To successfully integrate and scan an on-premises database in Fortanix Key Insight, the database user must have the following permissions:

• Read access to catalog table views in the target database.

• Server-level permissions to:

  • View any definition

  • View server state

For more information on how to provide these permissions in Microsoft SQL Server, refer to Section 2.1: Database Permissions in Microsoft SQL Server.

2.1 Database Permissions in Microsoft SQL Server

If a new user has been added to the Microsoft SQL Server, ensure that the minimum required permissions are granted to support integration with Fortanix Key Insight for an on-premises connection.

Perform the following steps to provide the necessary permissions:

1. Open Microsoft SQL Server Management Studio (SSMS).

2. Navigate to Security → Logins.

3. Select the appropriate user.

4. Right click the user and select Properties.

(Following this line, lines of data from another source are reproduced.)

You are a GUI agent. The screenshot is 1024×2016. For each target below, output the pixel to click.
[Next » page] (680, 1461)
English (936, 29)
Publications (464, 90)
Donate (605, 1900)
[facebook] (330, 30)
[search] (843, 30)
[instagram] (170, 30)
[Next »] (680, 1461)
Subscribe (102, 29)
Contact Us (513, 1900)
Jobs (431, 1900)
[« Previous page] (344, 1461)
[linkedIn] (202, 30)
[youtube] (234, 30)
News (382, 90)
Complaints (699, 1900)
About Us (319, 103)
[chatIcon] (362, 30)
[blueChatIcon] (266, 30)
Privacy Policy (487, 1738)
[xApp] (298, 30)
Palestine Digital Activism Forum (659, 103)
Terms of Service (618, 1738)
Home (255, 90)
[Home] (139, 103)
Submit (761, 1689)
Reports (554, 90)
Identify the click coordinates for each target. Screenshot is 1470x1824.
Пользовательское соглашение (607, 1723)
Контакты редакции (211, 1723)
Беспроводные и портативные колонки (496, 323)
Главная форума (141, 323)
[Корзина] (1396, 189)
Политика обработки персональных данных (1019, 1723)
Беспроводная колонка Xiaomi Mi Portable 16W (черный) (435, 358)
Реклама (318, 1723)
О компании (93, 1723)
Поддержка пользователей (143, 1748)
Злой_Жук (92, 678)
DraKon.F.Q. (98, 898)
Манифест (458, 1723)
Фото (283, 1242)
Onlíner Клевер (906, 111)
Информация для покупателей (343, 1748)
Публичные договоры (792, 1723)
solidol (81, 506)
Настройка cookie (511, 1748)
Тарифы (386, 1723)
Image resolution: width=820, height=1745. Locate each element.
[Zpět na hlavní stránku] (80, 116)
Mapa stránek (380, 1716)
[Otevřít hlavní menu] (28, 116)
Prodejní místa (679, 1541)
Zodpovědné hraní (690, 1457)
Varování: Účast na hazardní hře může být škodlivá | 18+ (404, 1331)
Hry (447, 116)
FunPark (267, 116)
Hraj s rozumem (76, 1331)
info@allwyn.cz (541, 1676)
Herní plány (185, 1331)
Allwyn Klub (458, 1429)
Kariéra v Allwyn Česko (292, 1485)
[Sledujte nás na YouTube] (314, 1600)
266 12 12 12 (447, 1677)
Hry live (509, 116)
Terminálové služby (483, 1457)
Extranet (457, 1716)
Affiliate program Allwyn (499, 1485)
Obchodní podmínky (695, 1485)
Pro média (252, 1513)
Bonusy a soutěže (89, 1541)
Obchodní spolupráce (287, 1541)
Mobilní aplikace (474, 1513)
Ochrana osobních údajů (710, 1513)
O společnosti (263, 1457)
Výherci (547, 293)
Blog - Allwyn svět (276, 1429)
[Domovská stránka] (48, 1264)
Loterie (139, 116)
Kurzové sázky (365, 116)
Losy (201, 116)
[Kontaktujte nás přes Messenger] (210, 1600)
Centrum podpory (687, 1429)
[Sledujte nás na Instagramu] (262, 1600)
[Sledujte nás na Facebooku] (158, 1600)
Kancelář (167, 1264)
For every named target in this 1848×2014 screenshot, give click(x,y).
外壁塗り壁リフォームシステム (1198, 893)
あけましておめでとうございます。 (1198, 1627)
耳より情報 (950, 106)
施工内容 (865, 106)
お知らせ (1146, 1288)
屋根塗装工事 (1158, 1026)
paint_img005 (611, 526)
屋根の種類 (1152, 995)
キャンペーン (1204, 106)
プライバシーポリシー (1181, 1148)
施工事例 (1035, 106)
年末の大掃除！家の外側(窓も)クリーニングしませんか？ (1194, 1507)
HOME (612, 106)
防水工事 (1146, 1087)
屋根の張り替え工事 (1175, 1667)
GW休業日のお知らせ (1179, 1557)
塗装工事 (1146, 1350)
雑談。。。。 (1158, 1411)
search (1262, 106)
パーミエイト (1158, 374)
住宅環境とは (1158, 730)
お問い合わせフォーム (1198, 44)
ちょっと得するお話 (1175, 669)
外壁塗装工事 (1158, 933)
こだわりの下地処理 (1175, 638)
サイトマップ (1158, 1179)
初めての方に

5. In the Login Properties page, go to User Mapping and select the required databases with read permissions.

6. In the Securables section, enable the following permissions:

   • View any definition

   • View server state

   

7. Click OK to save the changes.

3.0 Source Code Permissions

To successfully integrate and scan an on-premises source code repository (repo) in Fortanix Key Insight, the repository user must have Read access (permission to clone) to the source code repository, including all branches to be scanned.

For example, if you are using GitHub or Bitbucket repositories, the following permissions are required:

3.1 GitHub

To integrate and scan GitHub repositories in Fortanix Key Insight, the access token must have Read access to repository contents (files, branches, commits). This includes the ability to clone repositories so Fortanix Key Insight can retrieve code for scanning.

Additionally, the following token scope is required:

• repo: Grants read or write access to code. For scanning purposes, configure it with read-only permissions.

For more information on access tokens and token scopes, refer to Scopes for OAuth apps.

3.2 Bitbucket

To integrate and scan Bitbucket repositories in Fortanix Key Insight, the access token must have Read access to repository contents (files, branches, commits). This includes the ability to clone repositories so Fortanix Key Insight can retrieve code for scanning.

Additionally, the following token scope is required:

• repository: Grants read access to repositories (files, branches, commits, metadata).

For more information on access tokens and token scopes, refer to Authentication methods.

4.0 File System Permissions

To successfully integrate and scan the file system resources with the Fortanix Key Insight on-premises connection, the following are the required permissions:

• On-premises scanner (fortanix-scanner):

  • Read access to certificate and key files.

  • Read and write access to the datastore path, if the File System scanner is enabled.

  • Permission to bind to configured IPs and ports, with firewall rules allowing inbound File System Agent connections if File System scanning is enabled.

• File System Agent scanner (fortanix-fs-scanner):

  • Root or Administrator access is recommended to maximize the ability to read all files.

  • Read-only access to all included root paths with the ability to traverse directories.

  • Outbound network access to the fortanix-scanner HTTPS server (IP and port).